Regarding the epoxy, is it necessary to epoxy the top? Like the OP my sole is plywood veneer. I planned to epoxy the sides and bottom but was afraid I'd just make a mess of the top (anyone whose seen my other epoxy work around the boat would know I'm not too skilled with the stuff yet). If it's sealed well on sides and bottom does the varnish offer at least some water protection?


----------



## RichH (Jul 10, 2000)

Swanskpr said:


> See "Saving Your Sole" article at Dakota Marine Yacht Services in Milford, Ct


Excellent article. Thanks for posting.

Question - anyone using one of the clear vinyl, etc. 'sealers' prior to varnishing a sole.
What Im looking for is a sealer that will prevent the varnish, etc. from initially darkening the sanded teak ... and which takes a year or more for the previous 'color/hue' to return. 
I use such vinyl 'sealers' on musical instruments, etc. prior to prime lacquer/varnish and am seeking a suitable 'sealer' for a major sole rework project on a solid teak/holly sole (not veneer). 
Any sealing product name successfully used with 'Burmese-Thai' teak would be greatly appreciated (as I dont want to wait 2-3 years for proper color/hue development).


----------



## seaner97 (May 15, 2011)

Unfortunately, no pics still on my phone- but here was my experience:

Redid the cabin sole with 1/2" ply with 3/8" Brazillian Teak T&G flooring with 1/2" quartersawn maple epoxied (West System, middle cure- not fast, not slow cure). Epoxied quarter round Brazillian Teak for trim. Epoxied only the bottom to the ply, but added extra to the edges to ensure seal all round. Spar varnish in three coats to the top.
Sailed her hard with my brother in law last season, mangaged to get a thruhull leak and a small crack in the centerboard trunk that overwhelmed my bilge pump and she sat "low in the water" with the entire thing SUBMERGED for at least a week and probably closer to two before I got her hauled out and a refit/repair underway. The only thing that DIDN'T need to be touched that was touched by the bilge/seawater was the cabinsole. Once I drained, rinsed and allowed to dry out, one piece of the maple trim that I hadn't properly coated with varnish near a hatch had to be cut and replaced, but otherwise looks as good as it did when I put it down.


----------



## seaner97 (May 15, 2011)

RichH said:


> Excellent article. Thanks for posting.
> 
> Question - anyone using one of the clear vinyl, etc. 'sealers' prior to varnishing a sole.
> What Im looking for is a sealer that will prevent the varnish, etc. from initially darkening the sanded teak ... and which takes a year or more for the previous 'color/hue' to return.
> ...


I used Petit S-120. It has been discontinued and replaced with 2018. They say it's the same stuff, just repacked, but who knows.


----------



## MarkSF (Feb 21, 2011)

From the instructions for Pettit 2018 :

"Do not use Clear Sealer on teak or other oily woods before varnishing or
painting (use 2012 Super Dry Sealer)."


----------



## seaner97 (May 15, 2011)

MarkSF said:


> From the instructions for Pettit 2018 :
> 
> "Do not use Clear Sealer on teak or other oily woods before varnishing or
> painting (use 2012 Super Dry Sealer)."


Yep- I found the wrong can online. I used the predecessor to the 2012.
Sorry for the confusion.


----------



## Stu Jackson (Jul 28, 2001)

We used chemical and minwax polyurethane. Don't use an orbital sander. A little by hand is all you need.

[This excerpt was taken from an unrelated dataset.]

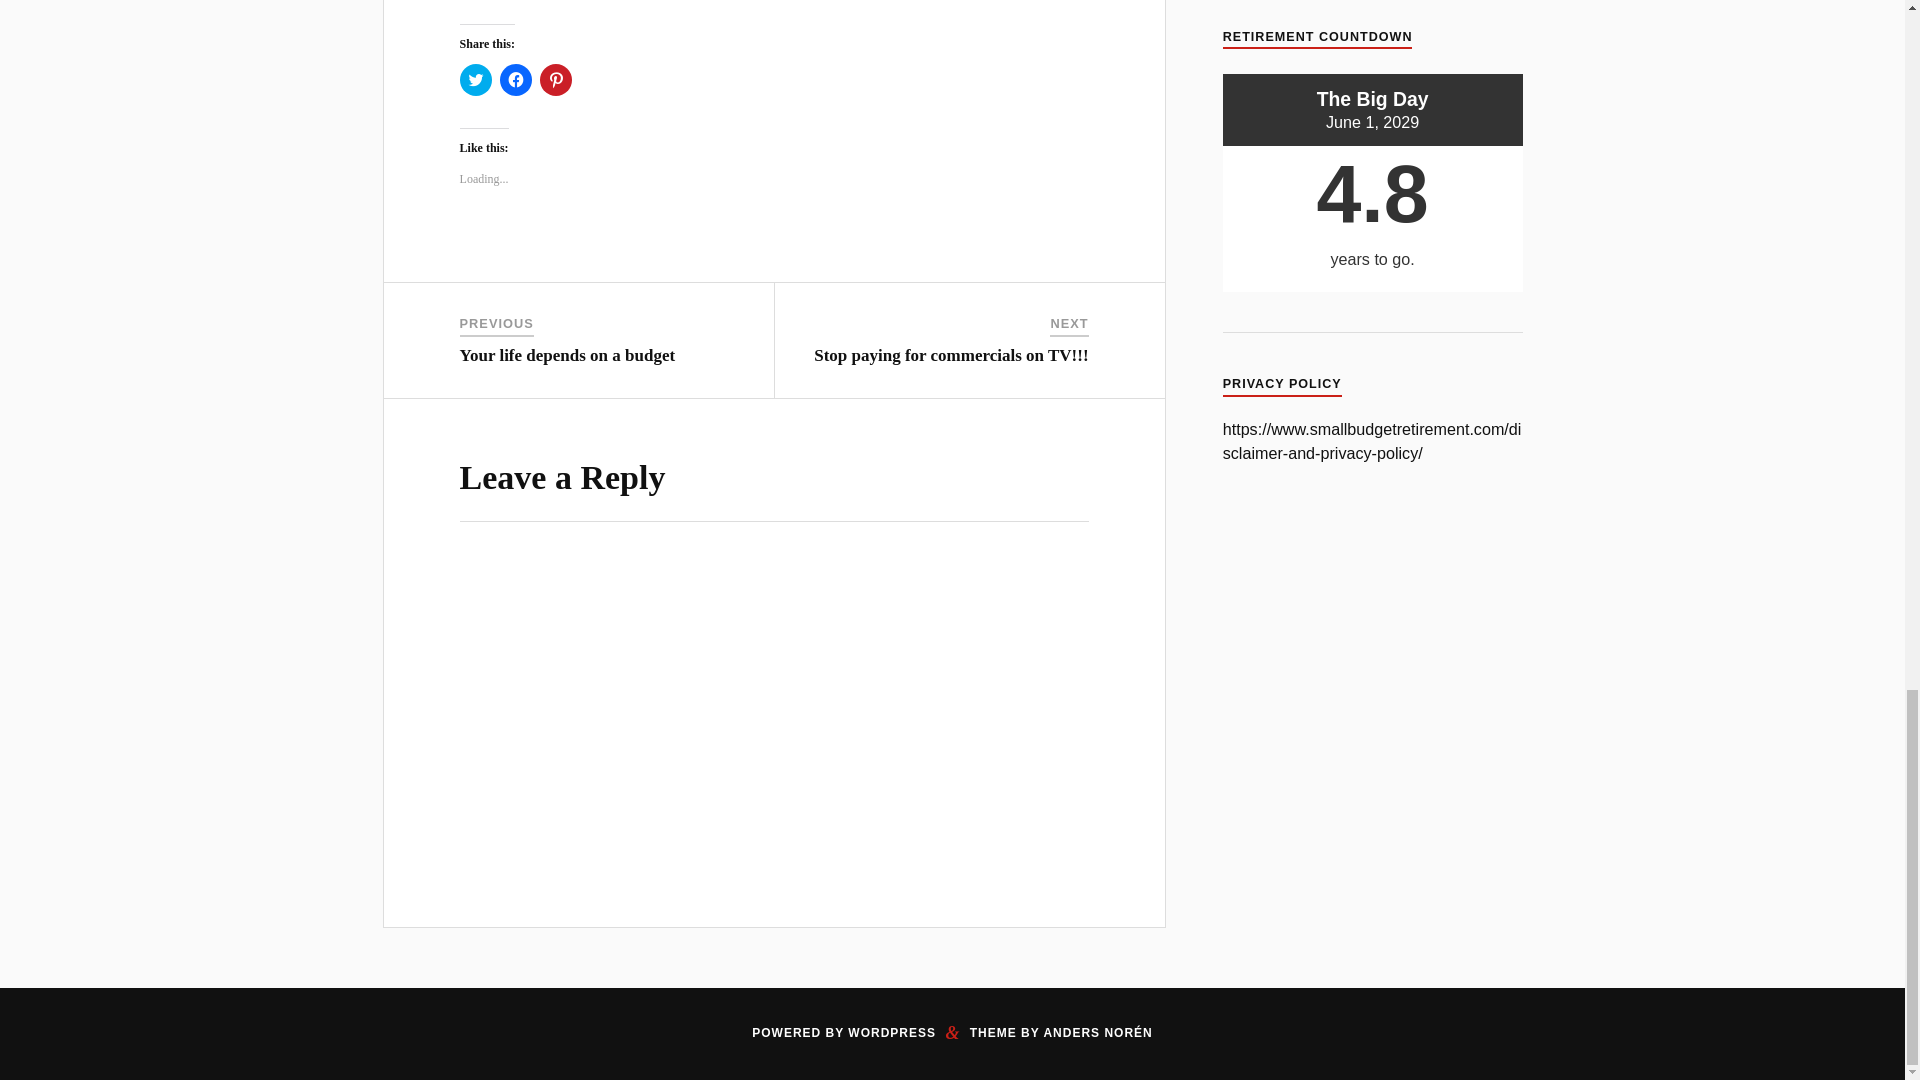 The width and height of the screenshot is (1920, 1080). Describe the element at coordinates (774, 704) in the screenshot. I see `Comment Form` at that location.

There are tons of products out there for finishing, basketball/gym floor stuff is also reportedly very good. Our miniwax isn't slippery when wet, either.

We minwaxed the edges, probably should have done the bottoms, too.


----------



## albrazzi (Oct 15, 2014)

I will be doing this job soon and will be experimenting with finishes to see what I like best. Poly has always served me well, I will def seal the edges and bottom with epoxy ANY water at all in my bilge and its all over the underside of the floor. My last Boat, a Columbia had the floors built in and the floor boards were in great shape with lots of bilge, I could wash the inside hull and bilges and just let the pump de-water, but on my CS I need to be extra careful to keep the bilge dry because its so flat. But then the PO drained the ice box to the bilge which would be OK (arguably) with lots of bilge area but pretty dumb on this boat. I am rerouting to better manage the water. The floor on the CS is so easy to remove its like they expected it to not hold up.

Seems like a ramble but some boats have bilges that keep the floor wet from the under side and some don',t and I think this affects the need to finish the underside.


----------



## travlin-easy (Dec 24, 2010)

I just found some information on another forum where 1 quart of high gloss mimwax polyurethane with mixed with 2 tablespoons of linseed oil with excellent results and non-skid, even when wet.

Gary


----------



## albrazzi (Oct 15, 2014)

I'll try your linseed oil trick, I have since done all my floors with satin Poly not the Marine grade but inside no problem. I like seeing these old posts pop up so i can see what I was doing 2 years ago.


----------